-- Problem 1 --
Echo the holiday sales column, starting at "But while supply-chain" and ending at "higher sales volumes.".
-- Problem 2 --
Decide whether each statement agrees with the holiday sales column, answering yes or no and quoting the deciding words. (a) The Consumer Price Index rose more than 6% in October from a year earlier. (b) Most of the rise in holiday sales will come from higher prices. (c) Some foreign factories have shut down because of COVID-19 outbreaks.
-- Problem 3 --
According to the holiday sales column, what positions does Gus Faucher hold?

Excerpt below:

Pittsburgh Post-Gazette

Holiday sales to be much stronger this year nationally — and in Pittsburgh

- GUS FAUCHER

Gus Faucher is the senior vice president and chief economist of The PNC Financial Services Group. He shares his insights on the regional economy each month.

The holiday shopping season is underway, and a lot of the talk is around potential shortages of typical gifts. At the same time, there is concern that higher inflation may lead shoppers to cut back on their seasonal purchases.

But while supply-chain shortages and higher prices are negatives for this holiday season compared to 2020, there are many more positives. As a result, holiday sales growth this year will be in the double digits both nationally and in the Pittsburgh area. And while some of the increase in holiday sales will be because of higher prices, much more of the increase will come from higher sales volumes.

There certainly are shortages of some traditiona­l holiday goods, particular­ly imported goods, because of strong demand and global supply-chain issues. Since the pandemic, Americans have been buying a lot more products, both because they have extra income from increased federal spending on households, and because they have been buying fewer services due to business closures and concern about the coronaviru­s.

Some foreign factories have shut down because of COVID-19 outbreaks, while others are having difficulti­es in getting the parts they need. And there have been huge backlogs at U.S. ports, as well as other transporta­tion bottleneck­s, both domestical­ly and abroad, that are delaying deliveries of holiday goods.

Another factor that is a drag on holiday spending is higher prices. Consumer inflation has surged as very strong demand has coincided with pandemic-related shortages, allowing businesses to raise prices.

The Consumer Price Index, a measure of household inflation, was up more than 6% in October compared to a year earlier, the fastest pace in more than 30 years. Higher prices on holiday items may deter some purchases, and higher prices for staples like food and gasoline may crowd out spending on gifts.

End of Excerpt.
Source information below:

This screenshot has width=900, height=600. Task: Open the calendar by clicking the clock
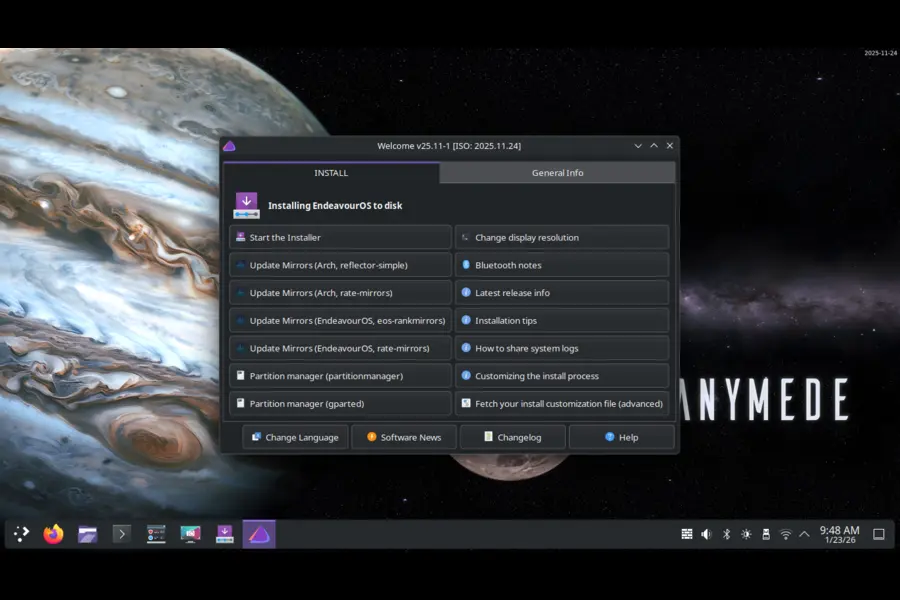838,533
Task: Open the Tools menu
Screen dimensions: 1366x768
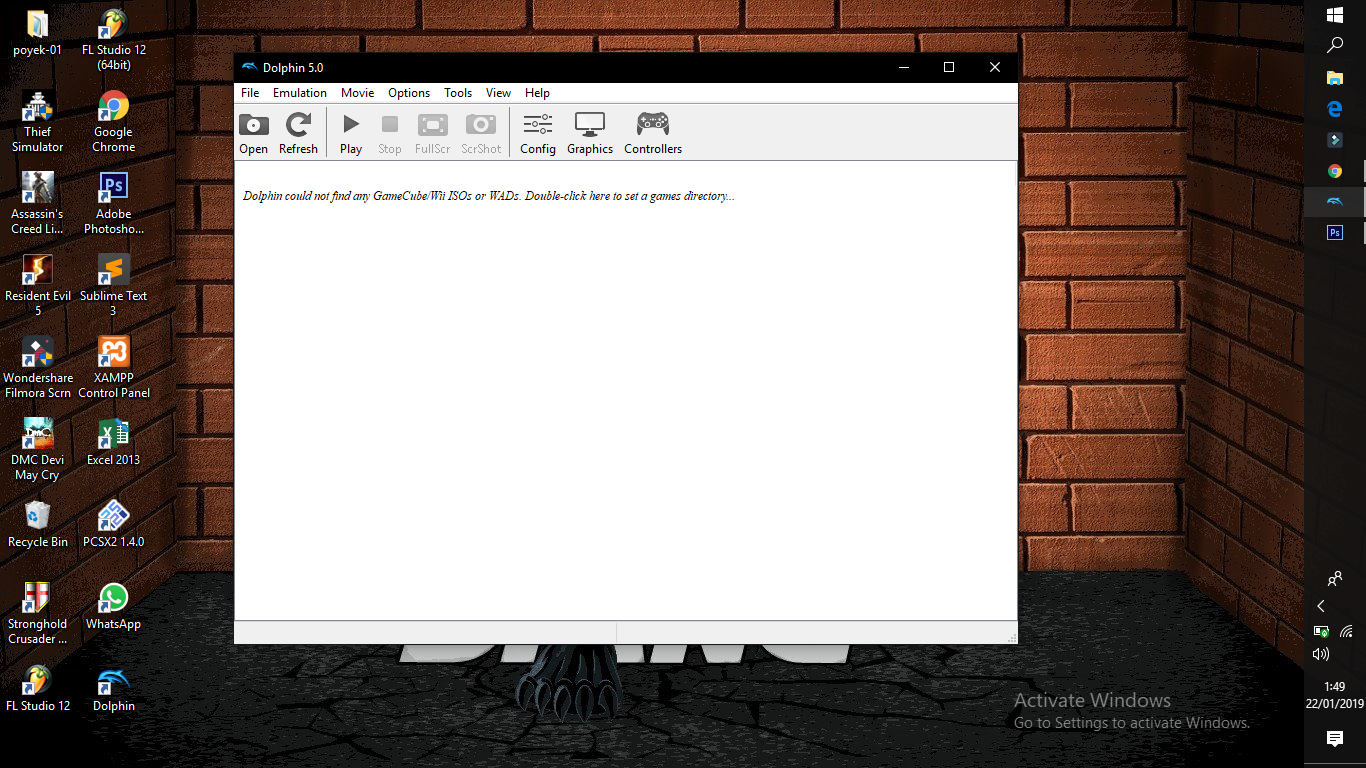Action: pos(458,93)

End of Source information.

-- Task solution 1 --
But while supply-chain shortages and higher prices are negatives for this holiday season compared to 2020, there are many more positives. As a result, holiday sales growth this year will be in the double digits both nationally and in the Pittsburgh area. And while some of the increase in holiday sales will be because of higher prices, much more of the increase will come from higher sales volumes.

-- Task solution 2 --
(a) Yes: "was up more than 6% in October compared to a year earlier"
(b) No: "much more of the increase will come from higher sales volumes"
(c) Yes: "Some foreign factories have shut down because of COVID-19 outbreaks"

-- Task solution 3 --
He is the senior vice president and chief economist of The PNC Financial Services Group.